At what point did you come to the realization that the growing inequality in this country wasn’t due to less meritocracy, but because of meritocracy itself?

“I long had this sense that there was a lot of inequality and unfairness in the country and that it was getting worse. But I think like many people, I had the thought that the answer was more and better meritocracy. But the rich were getting richer, the middle class was stagnating. And I thought the reason was that elites were sort of cheating or gaming the system to get and stay ahead. And that's a very powerful idea. And if you think that, then the next step is to better police the cheating. We have to make sure that everybody is assessed individually and accurately based on their own accomplishments. And that's powerful. But over time I started to think that maybe while that's the case, the biggest cause of elites getting ahead is that the system itself is rigged and merit and meritocracy is the culprit. And it's the thing that does the rigging.”

One of the changes you note in the book is how hard the elite class now has to work to stay elite, but it wasn’t like that in the past.

“For most of history, what happened is that rich people own things, they own land, they own factories. And the way they got rich and stayed rich is that they mixed what they owned with other people's labor, other people's work and exploited other workers and extracted the gains for themselves. And so they could then do whatever they wanted. And one of the things they did is they engaged in conspicuous displays of unproductive activity, which was socially designed to show that they didn't have to work productively.”
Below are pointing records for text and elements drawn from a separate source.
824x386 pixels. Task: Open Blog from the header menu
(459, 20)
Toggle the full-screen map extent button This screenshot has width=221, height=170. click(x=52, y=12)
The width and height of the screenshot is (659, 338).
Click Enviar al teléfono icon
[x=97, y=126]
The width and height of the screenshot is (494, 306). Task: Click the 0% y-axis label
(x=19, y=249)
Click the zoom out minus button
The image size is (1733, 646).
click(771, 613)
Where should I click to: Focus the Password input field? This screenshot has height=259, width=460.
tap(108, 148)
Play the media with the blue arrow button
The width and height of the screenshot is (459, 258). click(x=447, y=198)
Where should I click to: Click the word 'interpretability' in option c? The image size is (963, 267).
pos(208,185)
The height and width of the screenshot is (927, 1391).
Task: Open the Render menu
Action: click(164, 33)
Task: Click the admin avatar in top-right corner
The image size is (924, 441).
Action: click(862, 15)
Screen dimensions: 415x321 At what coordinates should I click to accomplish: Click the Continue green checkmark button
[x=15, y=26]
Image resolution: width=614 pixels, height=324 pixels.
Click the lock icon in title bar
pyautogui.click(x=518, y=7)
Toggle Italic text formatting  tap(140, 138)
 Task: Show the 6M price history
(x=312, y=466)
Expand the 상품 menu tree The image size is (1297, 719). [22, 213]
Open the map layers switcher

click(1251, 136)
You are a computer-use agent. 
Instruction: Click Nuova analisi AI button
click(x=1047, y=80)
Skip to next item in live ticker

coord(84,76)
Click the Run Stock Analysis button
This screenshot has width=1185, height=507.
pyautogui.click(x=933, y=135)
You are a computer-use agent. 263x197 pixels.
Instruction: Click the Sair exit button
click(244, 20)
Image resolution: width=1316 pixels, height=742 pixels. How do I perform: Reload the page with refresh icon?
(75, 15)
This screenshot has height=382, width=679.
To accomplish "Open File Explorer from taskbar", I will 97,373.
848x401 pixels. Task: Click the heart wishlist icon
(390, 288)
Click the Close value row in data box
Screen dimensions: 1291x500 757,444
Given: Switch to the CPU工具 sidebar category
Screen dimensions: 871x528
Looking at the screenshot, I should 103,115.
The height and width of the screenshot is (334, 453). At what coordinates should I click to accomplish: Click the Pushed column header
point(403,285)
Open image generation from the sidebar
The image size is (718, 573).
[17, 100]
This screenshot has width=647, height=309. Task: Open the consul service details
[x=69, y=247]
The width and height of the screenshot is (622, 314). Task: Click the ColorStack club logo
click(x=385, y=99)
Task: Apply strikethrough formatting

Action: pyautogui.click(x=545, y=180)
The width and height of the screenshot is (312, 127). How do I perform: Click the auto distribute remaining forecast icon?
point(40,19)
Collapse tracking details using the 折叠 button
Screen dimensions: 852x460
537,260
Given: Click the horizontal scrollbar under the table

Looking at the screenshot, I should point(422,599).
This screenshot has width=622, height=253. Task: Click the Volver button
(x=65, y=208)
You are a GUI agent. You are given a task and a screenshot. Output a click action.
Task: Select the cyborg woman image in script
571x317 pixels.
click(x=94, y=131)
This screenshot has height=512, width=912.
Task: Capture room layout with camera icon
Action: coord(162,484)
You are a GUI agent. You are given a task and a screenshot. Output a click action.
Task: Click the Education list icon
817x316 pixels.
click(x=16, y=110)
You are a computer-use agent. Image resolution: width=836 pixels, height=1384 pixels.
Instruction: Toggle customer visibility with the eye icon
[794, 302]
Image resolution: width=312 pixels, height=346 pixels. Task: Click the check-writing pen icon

You note that it’s not just that income inequality is growing, it’s that the rich and the rest are essentially occupying different worlds.

“Whereas it used to be that basically people shopped at the same supermarket and watched the same television, now you get Whole Foods for rich people and Big Lots or ShopRite for everybody else. These stores don't sell the same things; they don't sell the same products; they don't sell the same suppliers. And you get these extreme cases like the French Laundry, which is a fancy restaurant in the wine country in California, which has no ingredients in common at all with Taco Bell. And I actually checked with the suppliers of each and even when the French laundry produces foods that seem like they're sort of middle-class foods, they aren't. So one review of the book observed that you can actually get Mac and cheese at the French Laundry. It's an appetizer but it has truffles on it and cost something like $125.00.”